AUFGABEN:
1. Beantworte anhand des Textes über den Film „Insider“ diese Fragen:
(a) Wer spielt Jeffrey Wigand?
(b) Wie viele Minuten dauert der Film laut Text?
(c) Was befürchtet die Leitung des Fernsehsenders?
2. Führe den Text über den Film „Insider“ nach seinem letzten Satz weiter.

TEXTAUSZUG:

====

05.07.2014, RBB (TV), 22.00 – 00.50 Uhr: INSIDER von Michael Mann mit Al Pacino und Russel Crowe

insider
Was Michael Mann 1999 geschaffen hat, ist ein herausragender, spannungsgeladener Polit- und Medienthriller, der nicht nur ohne Blutvergiessen und Actionszenen 170 Minuten fesselnd ist, sondern auch auf einer wahren Begebenheit basiert. Erzählt wird die Geschichte von Jeffrey Wigand (gespielt von Russel Crowe), ein Forschungsleiter eines großen Tabakkonzerns, der seinen Job verliert, weil er seine Bedenken über Camarin nicht für sich behält, sondern der Konzernleitung mitteilt. Camarin ist ein karzinogener Zusatzstoff, der dem Tabak bei der Zigarettenherstellung beigemischt wird, um den Amoniakeffekt zu verstärken bzw. zu gewährleisten, dass das Nikotin schneller im Körper seine Wirkung erzielt. Die Konzernleitung befürchtet einen Umsatzeinbruch und kündigt Wigand seine Stelle. Nach langem Zweifeln und Hadern will der gefeuerte Chemiker sein Insiderwissen über die krebserregenden Beimischungen an die Öffentlichkeit bringen. Der Nachrichten Producer Lowell Bergman, gespielt von Al Pacino, wirkt bestärkend auf Wigand ein, scheitert dann jedoch an der Leitung seines  Fernsehsenders, der eine Milliardenklage der Tabaklobby befürchtet. Die Leitung vehindert die Ausstrahlung des Interviews. Parallel wird von der Tabakindustrie eine Schmutzkampagnge gegen ihren ehemaligen Chemiker inszeniert. Bergman gelingt es durch die Hilfe investigativer Kollegen die Schmutzkampagne zu entlarven und informiert seine Kollegen aus den Print-Medien über die internen Vorgänge in seinem Sender – wird also selbst zum Insider. Am Ende wird nach firmeninternen Auseinandersetzungen dann das Interview doch noch ausgestrahlt. Die Aussagen Wigands führten zu einem Vergleich der Tabakindustrie mit ihren Klägern in Höhe von 227 Mrd. $!

====

ERFASSTE DATEN:

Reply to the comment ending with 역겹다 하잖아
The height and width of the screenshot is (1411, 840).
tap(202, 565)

====

LÖSUNGEN:
1.
(a) Russel Crowe
(b) 170 Minuten
(c) Eine Milliardenklage der Tabaklobby

2.
Was diesen Film auch auszeichnet ist die Einbettung des Films in zwei andere Ereignisse: Am Anfang des Films wird Bergman im Nahen Osten gezeigt, wie er versucht, einen Anführer der Hisbollah zu einem Fernseh-Interview zu bewegen. Und am Ende gelang es Bergman über seine Verbindungen zum FBI, dass sein Fernsehsender exklusiv von der Festnahme des Una-Bombers Theodore Kaczynski berichten konnte. Durch diese Einbindung gelingt es Michael Mann ganz subtil, die Frage der Bedrohung durch verschiedene Formen der Gewaltanwendungen in den Raum zu stellen: Wer hat mehr Leichen im Keller: die Tabakindustrie, die Hisbollah oder der Una-Bomber?

Während der Fim auf WDR kürzlich zu nachtschlafener Zeit ausgestrahlt wurde, geht der RBB einen besseren Weg und es ist zu hoffen, dass dieser pädagogisch äußerst wertvolle Spielfilm von vielen gesehen wird! Übrigens wird einer längst überfälligen gesetzlichen Regelung für einen umfassenden Insider- bzw. Whistleblowerschutz in Deutschland auf die lange Bank geschoben. Die Wasserbürger berichteten über das Thema anlässlich einer Hintergrundsendung des Deutschlandfunks über den nicht vorhandenen Whistleblowerschutz in Deutschland (s. LINK).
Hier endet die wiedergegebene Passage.